Now that they are well and truly in fashion, several documentaries have recently focused on fashion—and many of those have revealed unexpected beauty. In 2009’s The September Issue, it was Grace Coddington, rather than Anna Wintour, who illuminated the screen with her wild artistic flair. High-profile portraitures include Valentino: The Last Emperor (2009) and last year’s L’Amour Fou, which gave insight into the extravagant lives of Yves Saint Laurent and his long-time partner and lover Pierre Bergé. Overshadowing both of those was this year’s Bill Cunningham New York, which focused on the venerable New York Times street-style photographer. The doc offered a stunning portrait of a true artist, aesthete and humanist who approaches fashion with absolute modesty.

As part of its image revamp, in recent years documentary directors have been pushing the medium’s creative possibilities.

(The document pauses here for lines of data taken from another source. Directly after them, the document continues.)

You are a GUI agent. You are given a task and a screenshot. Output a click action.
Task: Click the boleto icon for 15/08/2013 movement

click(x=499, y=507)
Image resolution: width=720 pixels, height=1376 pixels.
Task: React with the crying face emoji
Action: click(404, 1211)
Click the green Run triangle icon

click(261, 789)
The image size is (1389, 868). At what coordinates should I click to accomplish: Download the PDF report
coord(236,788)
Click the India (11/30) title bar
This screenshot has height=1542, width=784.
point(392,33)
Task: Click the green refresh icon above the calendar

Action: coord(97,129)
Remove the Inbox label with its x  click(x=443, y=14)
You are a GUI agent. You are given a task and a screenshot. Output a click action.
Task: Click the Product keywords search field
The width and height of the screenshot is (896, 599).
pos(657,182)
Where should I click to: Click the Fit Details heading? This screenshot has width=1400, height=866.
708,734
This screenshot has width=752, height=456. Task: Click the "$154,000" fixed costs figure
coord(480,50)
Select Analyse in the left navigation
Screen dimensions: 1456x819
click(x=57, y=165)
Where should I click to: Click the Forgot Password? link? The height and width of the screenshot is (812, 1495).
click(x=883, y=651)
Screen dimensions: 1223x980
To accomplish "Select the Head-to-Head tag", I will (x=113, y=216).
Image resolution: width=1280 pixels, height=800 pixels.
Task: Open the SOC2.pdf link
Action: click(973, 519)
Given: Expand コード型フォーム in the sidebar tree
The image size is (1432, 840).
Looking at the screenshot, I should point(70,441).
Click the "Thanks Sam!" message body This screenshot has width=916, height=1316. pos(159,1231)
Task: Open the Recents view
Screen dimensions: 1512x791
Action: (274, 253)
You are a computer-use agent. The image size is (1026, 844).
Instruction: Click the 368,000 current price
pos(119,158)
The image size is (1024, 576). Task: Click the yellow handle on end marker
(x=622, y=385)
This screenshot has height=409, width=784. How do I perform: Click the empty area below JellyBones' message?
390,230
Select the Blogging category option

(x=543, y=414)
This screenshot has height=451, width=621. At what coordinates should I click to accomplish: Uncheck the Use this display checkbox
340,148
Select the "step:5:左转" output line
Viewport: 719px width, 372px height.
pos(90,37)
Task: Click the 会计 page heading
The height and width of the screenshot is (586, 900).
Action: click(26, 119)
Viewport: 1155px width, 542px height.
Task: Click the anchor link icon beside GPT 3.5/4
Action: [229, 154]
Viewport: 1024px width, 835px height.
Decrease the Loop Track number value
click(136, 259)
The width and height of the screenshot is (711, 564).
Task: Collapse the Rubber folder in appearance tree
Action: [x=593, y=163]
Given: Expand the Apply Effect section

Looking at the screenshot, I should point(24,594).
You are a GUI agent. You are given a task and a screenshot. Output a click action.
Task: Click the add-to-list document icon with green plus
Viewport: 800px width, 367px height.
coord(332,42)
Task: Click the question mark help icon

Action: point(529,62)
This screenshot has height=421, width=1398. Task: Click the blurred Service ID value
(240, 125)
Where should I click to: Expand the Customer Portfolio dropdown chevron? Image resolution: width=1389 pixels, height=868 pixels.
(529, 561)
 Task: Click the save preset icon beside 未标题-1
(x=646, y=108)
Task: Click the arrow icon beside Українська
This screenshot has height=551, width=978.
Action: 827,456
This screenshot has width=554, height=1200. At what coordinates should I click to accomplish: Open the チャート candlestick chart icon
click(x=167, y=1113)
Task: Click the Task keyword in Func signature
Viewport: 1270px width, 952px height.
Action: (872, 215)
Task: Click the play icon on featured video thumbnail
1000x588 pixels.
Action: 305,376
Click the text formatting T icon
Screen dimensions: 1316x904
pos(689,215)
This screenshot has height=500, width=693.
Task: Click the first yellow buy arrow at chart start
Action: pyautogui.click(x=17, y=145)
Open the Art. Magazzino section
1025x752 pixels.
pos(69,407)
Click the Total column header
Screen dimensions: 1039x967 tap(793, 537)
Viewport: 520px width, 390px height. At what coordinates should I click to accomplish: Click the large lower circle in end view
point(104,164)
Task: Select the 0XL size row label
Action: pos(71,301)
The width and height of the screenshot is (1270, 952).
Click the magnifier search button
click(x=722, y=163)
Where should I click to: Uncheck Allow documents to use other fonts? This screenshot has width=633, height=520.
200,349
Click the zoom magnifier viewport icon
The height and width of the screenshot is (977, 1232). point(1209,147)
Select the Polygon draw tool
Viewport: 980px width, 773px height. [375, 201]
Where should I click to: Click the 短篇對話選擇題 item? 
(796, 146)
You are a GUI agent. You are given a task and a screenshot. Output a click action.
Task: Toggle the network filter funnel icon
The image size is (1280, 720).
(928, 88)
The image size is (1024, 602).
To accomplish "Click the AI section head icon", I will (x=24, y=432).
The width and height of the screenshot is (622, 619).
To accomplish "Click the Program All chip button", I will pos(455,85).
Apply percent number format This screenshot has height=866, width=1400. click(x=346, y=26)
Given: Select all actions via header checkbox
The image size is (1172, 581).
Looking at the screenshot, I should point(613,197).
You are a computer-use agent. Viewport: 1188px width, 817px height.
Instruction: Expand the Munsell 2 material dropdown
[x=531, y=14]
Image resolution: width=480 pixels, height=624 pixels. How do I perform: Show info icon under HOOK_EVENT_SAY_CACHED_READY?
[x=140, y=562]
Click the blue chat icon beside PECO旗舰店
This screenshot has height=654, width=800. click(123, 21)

They are employing more lyrical and artistic styles (Man on Wire, Rize), embracing 3-D technology (Cave of Forgotten Dreams, Pina), enlisting powerful public figures to voice a cause (An Inconvenient Truth) and provoking audiences to question the medium itself (Exit Through the Gift Shop, Catfish). “I think it speaks to the vitality of documentary that filmmakers bring so many different approaches to reinventing and sometimes subverting the form,” says Powers. “But it takes a rare combination of talent and perseverance—not to mention luck—to produce a work that can play alongside the best of world cinema in a festival like TIFF.” This year, the festival screened a bumper crop of new work by big names (Werner Herzog, Jonathan Demme, Morgan Spurlock, Nick Broomfield and Jessica Yu) that will almost certainly screen in cinemas soon.

Even if they don’t, doc lovers have new ways of watching films outside of theatrical release. Many documentaries now release exclusively on DVD or VOD, and online platforms such as Netflix and iTunes allow filmmakers to get their films out quickly, straight into viewers’ living rooms (or onto their iPads). Last year, Hot Docs launched its own iTunes channel. And with the acquisition of the Bloor Cinema, which will be one of the only cinemas dedicated to documentary in the world, Hot Docs hopes to offer filmmakers some real alternatives to finding an audience beyond the festival setting. “One of our key goals is to show more docs to more people,” says McDonald.

No longer just the domain of the intelligentsia, the documentary form is taking its stories—whether big, beautiful or curious—and having a moment of its own.